Identification of songbird species in field recordings

machinelearningIt is important to gain a better understanding about the climate and ecological changes in the world. One way to address this is to study seasonal migration patterns in songbird populations, since birds respond quickly to environmental changes. During migratory periods, many species of songbirds use flight calls, which are species-specific and are distinct from other vocalizations. Therefore, flight calls information can be used to determine the relative abundance of species and is important to understand long-term population trends. Due to costly human effort to collect data about birds in traditional methods, using machine learning (ML) methods to identify bird species from continuous audio recordings has been a hot topic in in recent conference competitions. Although there are some recent advances it is still an open ML problem to reliably identify bird sounds in field recordings data due to simultaneously vocalizing birds and various background noise.

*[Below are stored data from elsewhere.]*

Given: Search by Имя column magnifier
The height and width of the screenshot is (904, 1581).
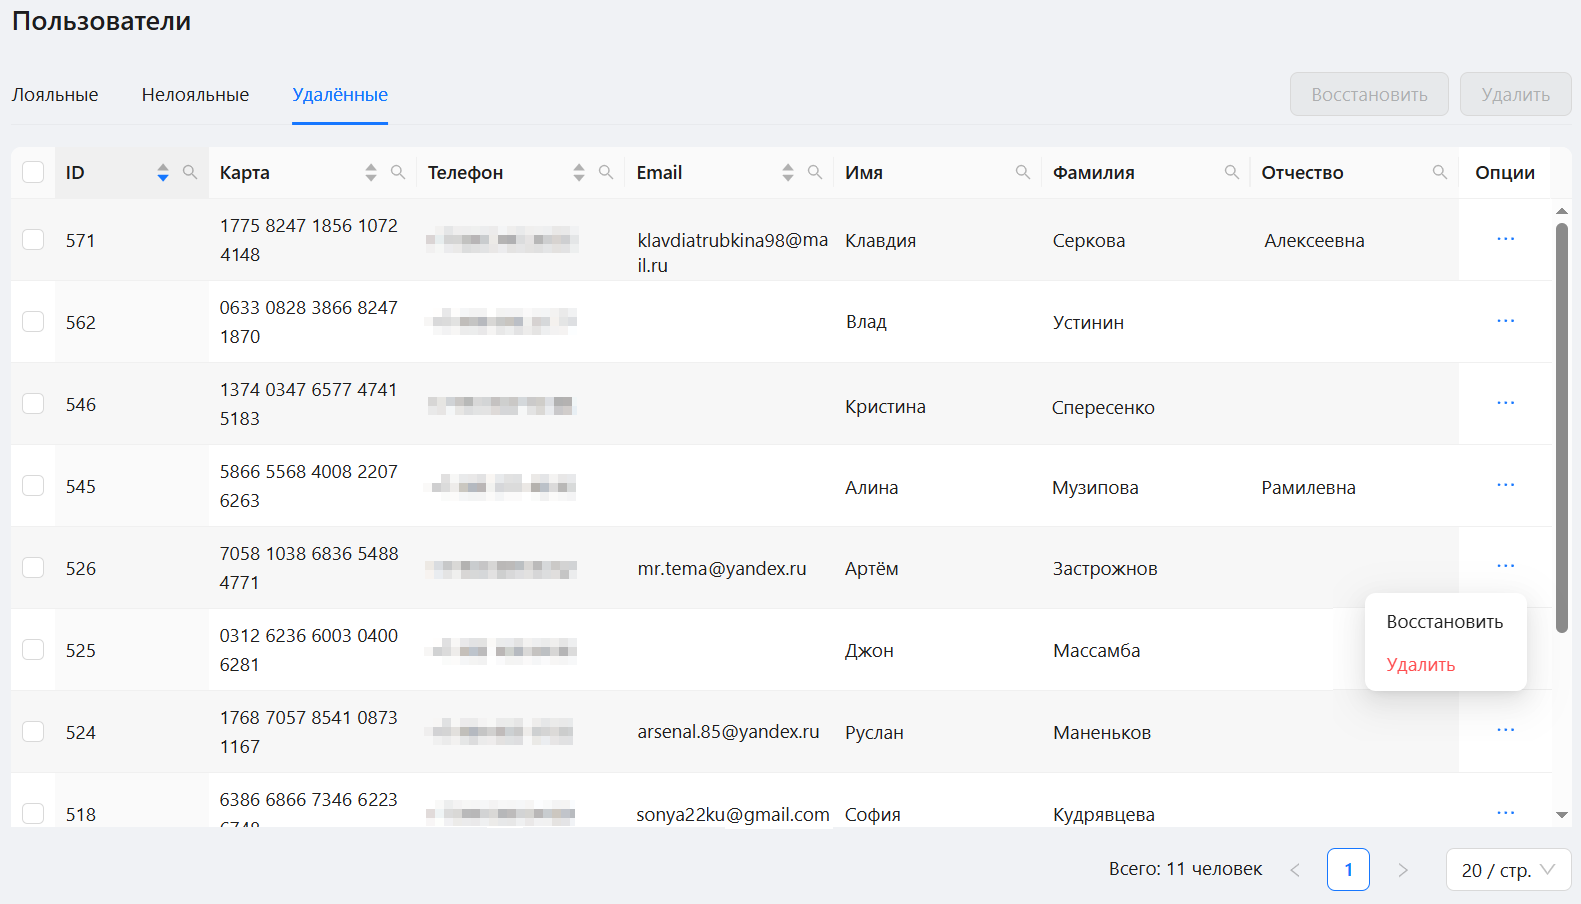Looking at the screenshot, I should (1023, 172).
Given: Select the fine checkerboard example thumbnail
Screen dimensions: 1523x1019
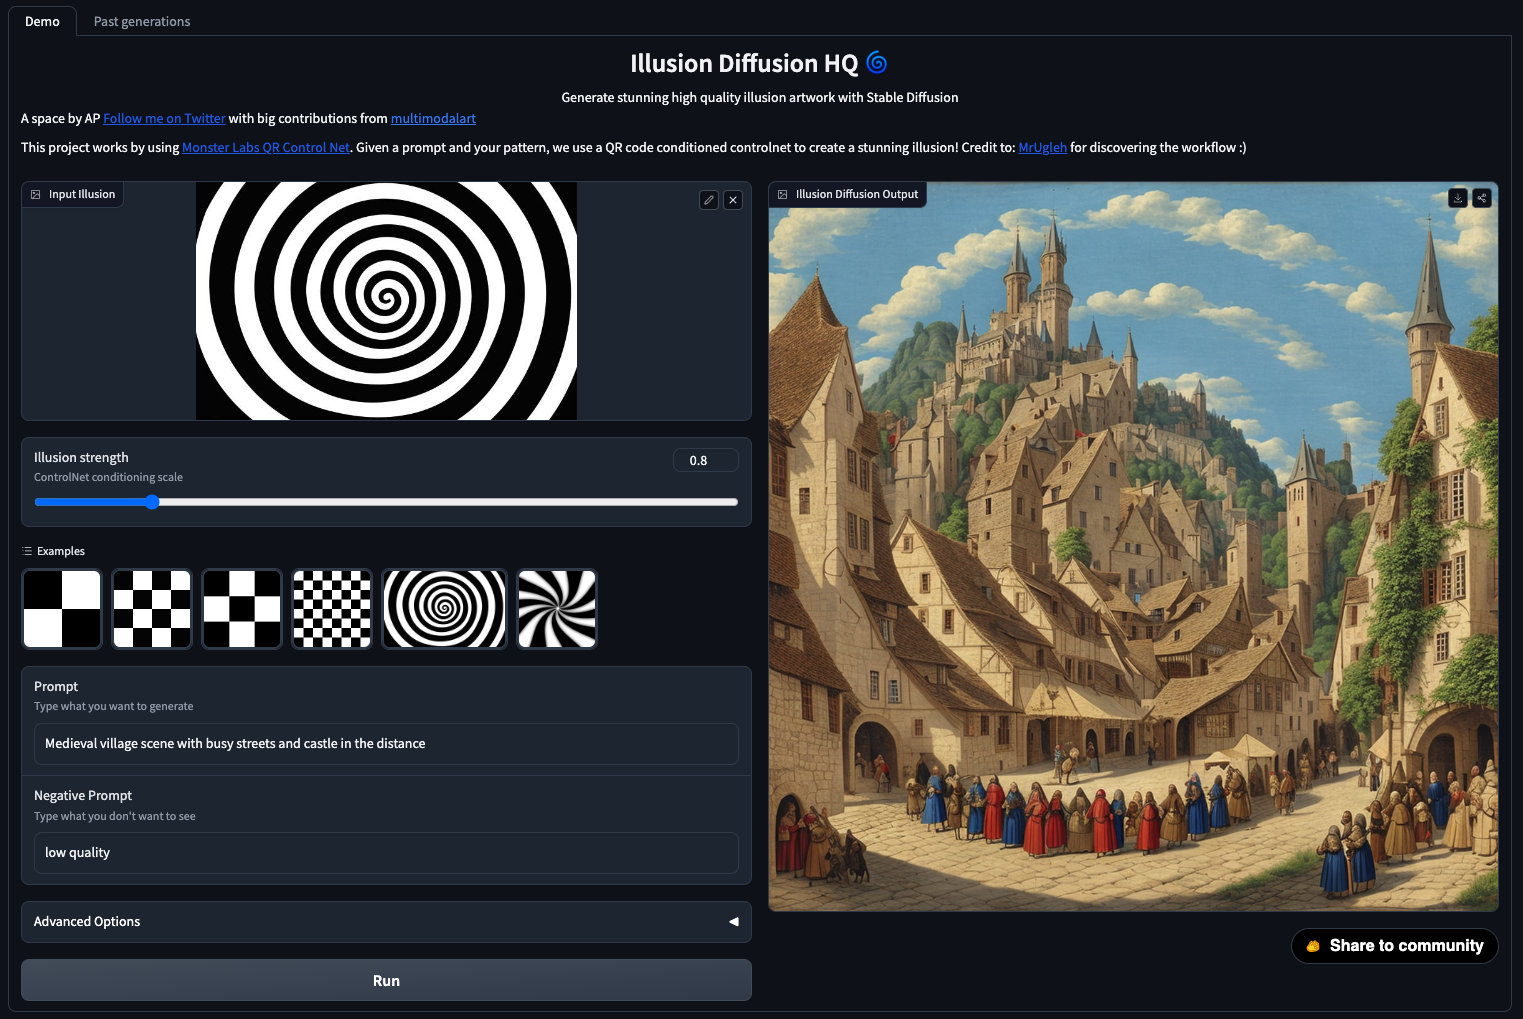Looking at the screenshot, I should 332,609.
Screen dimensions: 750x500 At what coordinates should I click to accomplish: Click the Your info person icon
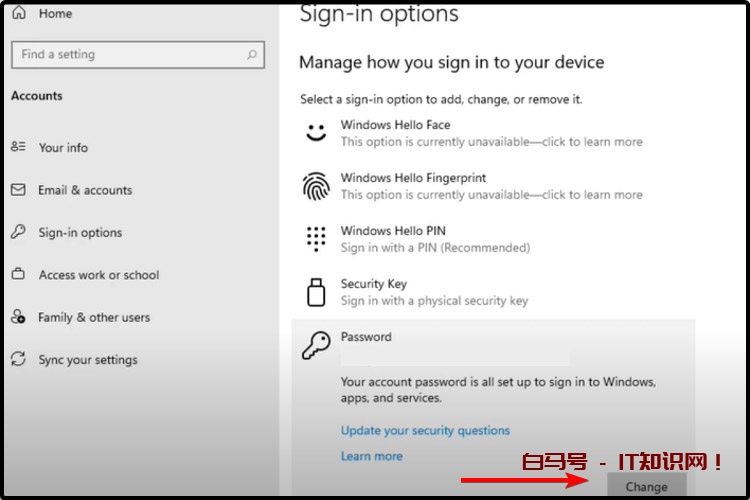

In this project, we focus on critical aspects of this problem. The total process is divided into four steps. First, Audio data are preprocessed into spectrograms, which are further cleaned by applying background noise reduction and image processing techniques, and connected pixels (acoustic patterns) in the spectrograms are labeled into rectangle segments. Second, features are then extracted and selected from different sources, e.g., file statistics, segment statistics and probabilities, and mel-frequency cepstral coefficients (MFCCs). Third, the classification is then done by using multiple algorithms, e.g., naive Bayes, k-nearest neighbors (k-NN), support vector machines (SVM), etc. Finally, we will explore some ensemble methods for further exploring some properties on overall performance by combining the predictions of models, as well as facilitating scalability in real-world usages.

The software developed for this project will be used by the Carnegie Museum of Natural History, and possibly shared with other land managers, researchers, and educators to enhance the use of flight calls as a method to study the patterns of migratory songbirds.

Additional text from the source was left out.